A randomized controlled trial (RCT) is a type of scientific experiment, widely regarded as the gold standard for evaluating the effectiveness of a medical intervention, such as a new drug, surgical procedure, or public health program. Its core principles are the use of a control group for comparison and the random assignment of participants to either the intervention group or the control group. The intervention group receives the new treatment being tested, while the control group receives a standard treatment, a placebo (an inactive substance), or no intervention at all.

The process of randomization is the cornerstone of the RCT. By allocating participants to groups by chance, similar to flipping a coin, researchers minimize selection bias and ensure that the groups are, on average, comparable in all known and unknown characteristics at the outset. This balancing of variables means that any significant differences in outcomes observed between the groups at the end of the study can be confidently attributed to the intervention itself, rather than to pre-existing disparities. To further reduce bias related to expectations, many RCTs are "blinded." In a double-blind trial, neither the participants nor the researchers administering the treatment know who is in which group, preventing this knowledge from influencing behavior or assessments.

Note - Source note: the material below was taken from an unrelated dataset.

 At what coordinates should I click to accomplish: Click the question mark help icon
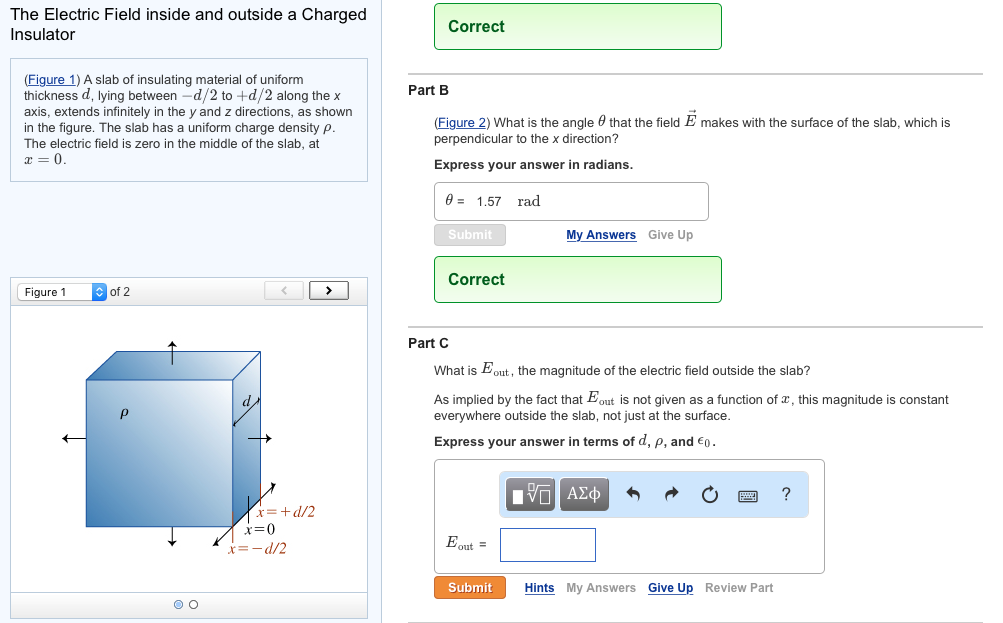pyautogui.click(x=786, y=493)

In the framework of evidence-based medicine, RCTs occupy a high position in the hierarchy of evidence, surpassed only by systematic reviews and meta-analyses that synthesize the findings of multiple high-quality RCTs. They provide stronger causal evidence than observational studies (e.g., cohort studies, case-control studies), where researchers observe outcomes without controlling the assignment of treatment. While valuable, observational designs are more vulnerable to confounding variables—external factors that can distort the apparent relationship between an intervention and an outcome.

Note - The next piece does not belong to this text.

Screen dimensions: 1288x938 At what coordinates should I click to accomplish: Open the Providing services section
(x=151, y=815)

For patients, clinicians, and policymakers, RCTs are essential for making informed healthcare decisions. They provide the most reliable evidence to determine whether a new therapy is not only effective but also safe compared to existing options. Regulatory agencies, such as the U.S. Food and Drug Administration (FDA) and the European Medicines Agency (EMA), typically require robust data from well-conducted RCTs before approving new medicines for public use. Despite their strengths, RCTs have limitations. They can be expensive, time-consuming, and sometimes ethically or practically unfeasible. Furthermore, the highly controlled conditions and specific patient populations of some trials may not always reflect the complexities of real-world clinical practice, raising questions about the generalizability of their findings.